In vivo regulation of de novo methionine biosynthesis in a higher plant (lemna)

Abstract

Administration of methionine to growing Lemna had essentially no effect on accumulation of sulfate sulfur in protein cysteine, but decreased accumulation into cystathionine and its products (homocysteine, methionine, S-methylmethioninesulfonium salt, S-adenosylmethionine, and S-adenosylhomocysteine) to as low as 21% that of control plants, suggesting that methionine regulates its own de novo synthesis at cystathionine synthesis. Methionine caused only a slight reduction (to 80% that of control plants) in the accumulation of sucrose carbon into the 4-carbon moieties of cystathionine and products. This observation was puzzling since cystathionine synthesis proceeds by incorporation of equivalent amounts of sulfur (from cysteine) and 4-carbon moieties (from O-phosphohomoserine). The apparent inconsistency was resolved by the demonstration in Lemna (Giovanelli, Datko, Mudd, Thompson 1983 Plant Physiol 71: 319-326) that de novo synthesis of the methionine 4-carbon moiety occurs not only via the established transsulfuration route from O-phosphohomoserine, but also via the ribose moiety of 5'-methylthioadenosine.
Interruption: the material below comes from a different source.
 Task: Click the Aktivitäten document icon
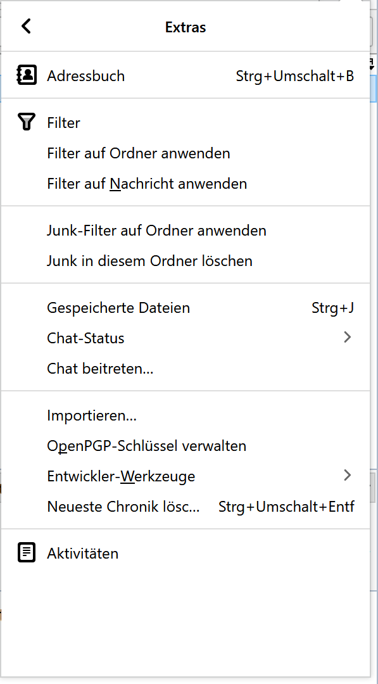(x=27, y=553)
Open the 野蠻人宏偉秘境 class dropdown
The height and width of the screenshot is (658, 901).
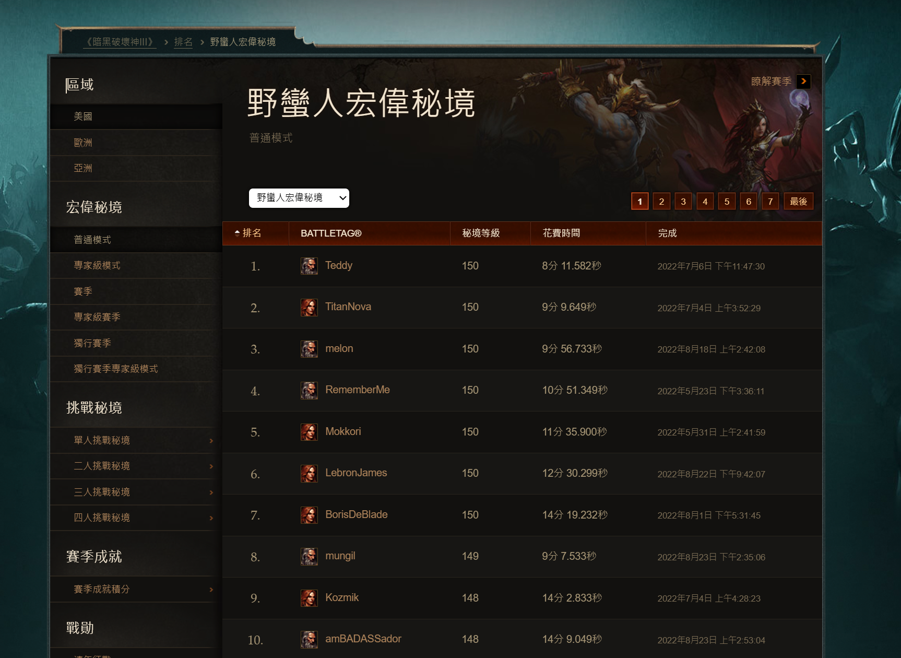click(299, 198)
It is now clear that the more accurate assessment of the flux of sulfur (and 4-carbon moieties) through transsulfuration is provided by the amount of (35)S from (35)SO(4) (2-) that accumulates in cystathionine and its products, rather than by the corresponding measurements with (14)C. These studies therefore unequivocally demonstrate in higher plants that methionine does indeed feedback regulate it own de novo synthesis in vivo, and that cystathionine synthesis is a locus for this regulation.